Healthcare

Miami

Healthy babies, happy parents reunite with pioneering fetal therapy doctors

 

The University of Miami/Jackson Memorial Medical Center hosted a reunion for kids and the pioneering fetal therapy doctors who saved them.

mbrannigan@MiamiHerald.com

The reunion at Jungle Island drew a bevy of twins, and even triplets, who gathered for a celebration with the doctors who saved their lives before they even left the womb.

Dr. Rubén Quintero, a pioneer in fetal medicine at the University of Miami/Jackson Memorial Medical Center, and his wife and partner, Dr. Eftichia Kontopoulos, beamed in the midday sun Saturday as they held and cuddled the kids and chatted with the gushing parents, whose gratitude is inestimable.

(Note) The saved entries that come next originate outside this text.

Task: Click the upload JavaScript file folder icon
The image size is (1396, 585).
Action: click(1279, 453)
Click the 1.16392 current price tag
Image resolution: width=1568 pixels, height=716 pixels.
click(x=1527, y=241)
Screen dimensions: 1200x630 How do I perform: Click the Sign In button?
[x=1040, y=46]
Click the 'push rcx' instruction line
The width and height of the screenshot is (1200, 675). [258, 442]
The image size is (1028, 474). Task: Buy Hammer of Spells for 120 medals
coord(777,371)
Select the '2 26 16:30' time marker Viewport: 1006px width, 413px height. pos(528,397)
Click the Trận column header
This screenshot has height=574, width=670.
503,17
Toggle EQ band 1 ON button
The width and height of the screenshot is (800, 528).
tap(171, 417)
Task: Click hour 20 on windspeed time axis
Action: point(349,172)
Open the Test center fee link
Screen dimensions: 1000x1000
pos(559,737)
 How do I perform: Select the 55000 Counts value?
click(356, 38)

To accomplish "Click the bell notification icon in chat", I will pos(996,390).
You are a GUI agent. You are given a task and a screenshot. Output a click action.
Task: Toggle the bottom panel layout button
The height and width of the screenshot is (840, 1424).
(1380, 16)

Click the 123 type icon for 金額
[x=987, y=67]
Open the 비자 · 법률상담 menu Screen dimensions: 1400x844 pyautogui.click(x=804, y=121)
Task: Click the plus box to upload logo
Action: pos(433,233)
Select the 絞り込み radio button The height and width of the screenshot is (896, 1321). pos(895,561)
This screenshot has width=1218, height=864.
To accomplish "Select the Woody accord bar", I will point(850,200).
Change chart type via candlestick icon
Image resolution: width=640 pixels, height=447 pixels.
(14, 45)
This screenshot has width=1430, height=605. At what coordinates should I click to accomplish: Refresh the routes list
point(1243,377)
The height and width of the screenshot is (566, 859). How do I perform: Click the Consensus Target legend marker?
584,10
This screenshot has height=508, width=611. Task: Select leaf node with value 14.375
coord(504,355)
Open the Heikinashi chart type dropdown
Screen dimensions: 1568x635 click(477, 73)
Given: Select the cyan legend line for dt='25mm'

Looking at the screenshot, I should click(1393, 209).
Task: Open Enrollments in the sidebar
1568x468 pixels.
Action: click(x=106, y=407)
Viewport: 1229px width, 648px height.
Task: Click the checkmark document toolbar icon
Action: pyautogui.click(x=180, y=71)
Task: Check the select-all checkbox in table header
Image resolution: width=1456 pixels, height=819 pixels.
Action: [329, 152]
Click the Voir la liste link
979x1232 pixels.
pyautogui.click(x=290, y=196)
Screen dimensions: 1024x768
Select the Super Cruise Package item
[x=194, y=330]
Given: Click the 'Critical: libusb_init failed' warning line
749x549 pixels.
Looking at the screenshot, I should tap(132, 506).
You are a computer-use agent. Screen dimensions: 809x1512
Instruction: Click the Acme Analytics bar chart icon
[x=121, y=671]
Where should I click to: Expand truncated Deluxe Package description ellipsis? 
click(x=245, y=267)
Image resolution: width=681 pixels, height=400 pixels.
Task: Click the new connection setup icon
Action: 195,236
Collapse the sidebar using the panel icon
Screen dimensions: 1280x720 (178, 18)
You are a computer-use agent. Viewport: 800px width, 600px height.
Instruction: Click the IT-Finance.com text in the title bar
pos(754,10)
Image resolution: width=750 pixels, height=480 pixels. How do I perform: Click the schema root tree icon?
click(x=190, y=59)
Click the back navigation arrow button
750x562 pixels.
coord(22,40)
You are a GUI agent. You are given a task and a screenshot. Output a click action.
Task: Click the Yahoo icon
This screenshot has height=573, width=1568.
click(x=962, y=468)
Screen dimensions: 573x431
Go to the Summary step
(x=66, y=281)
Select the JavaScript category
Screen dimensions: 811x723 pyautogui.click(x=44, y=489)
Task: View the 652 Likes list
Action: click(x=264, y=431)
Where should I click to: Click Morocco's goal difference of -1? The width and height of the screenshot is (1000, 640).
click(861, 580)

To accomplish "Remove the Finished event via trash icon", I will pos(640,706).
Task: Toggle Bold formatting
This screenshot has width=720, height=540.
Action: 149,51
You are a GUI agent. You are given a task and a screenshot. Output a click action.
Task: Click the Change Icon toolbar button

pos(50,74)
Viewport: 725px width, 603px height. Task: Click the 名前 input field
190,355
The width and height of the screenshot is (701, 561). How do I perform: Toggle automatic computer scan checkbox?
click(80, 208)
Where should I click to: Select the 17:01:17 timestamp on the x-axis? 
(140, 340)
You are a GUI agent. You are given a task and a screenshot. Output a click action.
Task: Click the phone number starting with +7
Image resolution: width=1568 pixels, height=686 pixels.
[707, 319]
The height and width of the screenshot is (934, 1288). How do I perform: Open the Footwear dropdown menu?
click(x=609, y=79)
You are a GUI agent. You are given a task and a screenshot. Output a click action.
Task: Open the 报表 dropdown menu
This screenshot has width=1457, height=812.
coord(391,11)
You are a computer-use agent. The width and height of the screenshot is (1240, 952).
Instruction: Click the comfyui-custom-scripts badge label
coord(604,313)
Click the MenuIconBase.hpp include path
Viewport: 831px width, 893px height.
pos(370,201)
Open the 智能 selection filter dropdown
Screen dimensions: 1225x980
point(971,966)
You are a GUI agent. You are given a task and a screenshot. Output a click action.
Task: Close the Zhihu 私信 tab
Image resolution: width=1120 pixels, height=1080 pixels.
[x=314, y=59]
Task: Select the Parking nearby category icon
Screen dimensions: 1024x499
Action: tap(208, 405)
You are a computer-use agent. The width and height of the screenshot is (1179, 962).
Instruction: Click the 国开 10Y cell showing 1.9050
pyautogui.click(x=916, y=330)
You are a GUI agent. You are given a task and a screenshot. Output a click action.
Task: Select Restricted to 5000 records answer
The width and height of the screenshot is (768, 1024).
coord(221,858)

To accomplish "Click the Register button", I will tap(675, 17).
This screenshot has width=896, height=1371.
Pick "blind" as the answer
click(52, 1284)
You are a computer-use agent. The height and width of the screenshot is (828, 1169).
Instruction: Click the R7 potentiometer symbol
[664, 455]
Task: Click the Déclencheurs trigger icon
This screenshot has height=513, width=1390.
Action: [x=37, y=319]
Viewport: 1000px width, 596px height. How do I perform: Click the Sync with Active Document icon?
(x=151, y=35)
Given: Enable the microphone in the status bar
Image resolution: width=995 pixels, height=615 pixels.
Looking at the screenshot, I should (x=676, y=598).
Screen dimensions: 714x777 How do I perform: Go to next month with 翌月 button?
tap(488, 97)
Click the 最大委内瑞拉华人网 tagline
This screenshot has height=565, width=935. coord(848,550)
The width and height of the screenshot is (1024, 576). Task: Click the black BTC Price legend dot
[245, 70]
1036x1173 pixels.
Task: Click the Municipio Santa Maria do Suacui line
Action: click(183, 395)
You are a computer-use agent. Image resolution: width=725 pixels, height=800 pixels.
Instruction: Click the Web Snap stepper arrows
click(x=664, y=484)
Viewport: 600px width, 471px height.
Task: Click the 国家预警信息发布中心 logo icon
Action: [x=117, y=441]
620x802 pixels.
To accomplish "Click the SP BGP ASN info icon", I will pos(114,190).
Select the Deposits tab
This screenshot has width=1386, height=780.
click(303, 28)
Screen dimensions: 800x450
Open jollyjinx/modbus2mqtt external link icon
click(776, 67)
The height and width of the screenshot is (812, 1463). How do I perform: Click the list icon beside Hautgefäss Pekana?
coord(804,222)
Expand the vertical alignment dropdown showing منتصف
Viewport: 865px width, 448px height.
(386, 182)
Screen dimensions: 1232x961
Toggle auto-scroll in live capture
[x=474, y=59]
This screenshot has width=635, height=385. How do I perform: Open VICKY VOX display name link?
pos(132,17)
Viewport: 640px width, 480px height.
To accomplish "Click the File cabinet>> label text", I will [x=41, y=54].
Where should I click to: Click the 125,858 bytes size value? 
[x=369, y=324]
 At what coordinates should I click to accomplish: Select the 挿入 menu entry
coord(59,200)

“They are alive because of these doctors,” said Ralph Linero, father of healthy 8-month-old identical twin girls. His wife, Amy Linero, posed with her hero physicians, who performed fetal surgery on her to correct an often deadly condition called twin-twin transfusion syndrome, or TTTS. In the condition, in which twins share a single placenta, one draws too much blood supply and one too little.

That is the most common condition treated with minimally invasive fetal surgery, but Drs. Quintero — who designed the surgical instruments and techniques — and Kontopoulos have expanded the field to a variety of other conditions, treating birth defects and saving tiny lives where no options previously existed.

At the annual reunion event Saturday, as parents mingled and munched on hot dogs and corn on the cob at a pavilion, kids lined up for face-painting and festivities. Many came from around the state, since the Miami fetal-surgery program is the only one in Florida and one of few in the country.

Dr. Quintero first performed fetal surgery in 1994, and his first fetal patient, now 18, has kept in touch throughout the years, attending reunions, the doctor said.

Anna and Jason Tidwell drove across to Miami from Naples with their soon-to-be 9-month-old triplets: Jax, Ace and Jet. They are an identical trio that had the fetofetal transfusion syndrome and were saved by the UM/Jackson doctors.

Anna said that the healthy babies are so much alike, the parents tie little colored threads on their wrists to help distinguish them. “Sometimes we play games on each other and cover the threads to see if we can tell them apart,” said the mother.

Among the crowd was 2-year-old Leyna Gonzalez, running around on the grass and doing what 2-year-olds do. “She’s a handful,” said her mother, Tammy Gonzalez, beaming with pride, as her husband, Alain, held the tiny hand of their 7-year-old A.J. “I guess that’s what comes with it.’’

Quintero and Kontopoulos operated on Leyna in the womb at Jackson to remove a teratoma, a large benign tumor growing on her mouth that was likely to kill her.

The procedure to remove the tumor was the first of its kind.

The husband-and-wife team of doctors came to UM/Jackson three years ago to launch the Fetal Therapy Center. Quintero said they were drawn not only by the facilities available at UM/Jackson, but also the skilled team of pediatric specialists who can provide care to their patients.

Their goals are to continue to expand treatment.

“We didn’t come here to do the same thing,” Quintero said.

“We came here to continue to develop these procedures.”